Furthermore, EU asylum and migration law do not exempt the MSs from applying EU law in certain zones, such as, at the external border, territorial sea and the transit zones (e.g. Art. 2, APR). There should be no legal vacuum as a result, as this notion would not effectively relieve states from their obligations under the human rights instruments or the EU Charter as concerns the treatment of third country nationals within their jurisdiction. Therefore, the notion of non-entry cannot be used to deny access to the asylum procedure. Could it then inhibit other rights of the applicants for asylum?
There could be several implications of applying such notion: (a) increased use of detention; (b) reduced application of reception and other standards. Firstly, the notion could be used to justify extensive resort to detention as Article 5(1)(f) of the Convention for the Protection of Human Rights and Fundamental Freedoms (hereafter ECHR) allows it to ‘prevent their unauthorised entry into the country’, albeit for a short period of time.

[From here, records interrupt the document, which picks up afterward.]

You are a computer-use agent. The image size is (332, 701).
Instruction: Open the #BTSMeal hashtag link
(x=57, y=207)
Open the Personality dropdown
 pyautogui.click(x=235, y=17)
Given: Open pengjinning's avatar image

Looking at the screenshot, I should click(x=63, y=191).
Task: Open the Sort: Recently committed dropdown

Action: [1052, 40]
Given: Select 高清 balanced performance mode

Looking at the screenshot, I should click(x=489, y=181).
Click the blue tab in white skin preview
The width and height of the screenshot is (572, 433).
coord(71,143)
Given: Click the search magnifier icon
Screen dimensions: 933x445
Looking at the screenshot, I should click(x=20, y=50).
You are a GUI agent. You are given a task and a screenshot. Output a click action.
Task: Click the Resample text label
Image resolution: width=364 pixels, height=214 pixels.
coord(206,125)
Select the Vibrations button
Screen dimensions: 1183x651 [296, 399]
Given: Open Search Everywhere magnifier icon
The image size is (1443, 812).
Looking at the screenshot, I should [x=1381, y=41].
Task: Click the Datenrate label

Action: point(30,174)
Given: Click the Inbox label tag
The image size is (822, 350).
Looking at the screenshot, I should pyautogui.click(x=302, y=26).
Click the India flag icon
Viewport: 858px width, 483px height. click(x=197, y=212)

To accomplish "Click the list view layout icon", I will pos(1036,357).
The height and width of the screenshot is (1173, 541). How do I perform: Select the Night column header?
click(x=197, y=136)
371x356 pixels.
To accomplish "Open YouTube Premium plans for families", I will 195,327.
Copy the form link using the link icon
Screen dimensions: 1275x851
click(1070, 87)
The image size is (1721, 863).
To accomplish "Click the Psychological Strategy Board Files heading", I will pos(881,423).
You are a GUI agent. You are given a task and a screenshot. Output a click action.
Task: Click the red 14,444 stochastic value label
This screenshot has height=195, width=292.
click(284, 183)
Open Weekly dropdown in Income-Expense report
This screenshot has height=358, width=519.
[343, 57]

While the final version of the Regulation does not include automatic detention envisaged previously, it is questionable how without detention the MSs will ensure that applicants remain at the disposal of the authorities (required by Art. 6 and 7(1)), or which less coercive alternative measures could be used at the borders.
Secondly, the notion of ‘non-entry’ may in effect imply establishment of exceptional regimes where standards will be limited and access to rights restricted. The Regulation and other instruments of the Pact allow MSs to derogate from essential standards to delay the registration of asylum applications (Art. 27(7) APD), reduce reception conditions (Art. 8(8) on standard of living) or apply them only after the screening has ended (Art. 26 (2) APD).
Considering that persons will have to be available to the authorities not only during the 7 days of screening but could potentially continue in the border procedures for 12 or more weeks, this could lead to overcrowding at the borders. As we have seen in the hotspots previously, this in itself will downgrade the human rights standards (see, e.g. ECtHR, J.A. and others v. Italy, A.D. v. Greece, 2023). The CJEU pronounced such practices as constituting serious flaws in the reception systems (X v. Staatssecretaris van Justitie en Veiligheid, para. 57). Note, that screening will also apply to vulnerable persons.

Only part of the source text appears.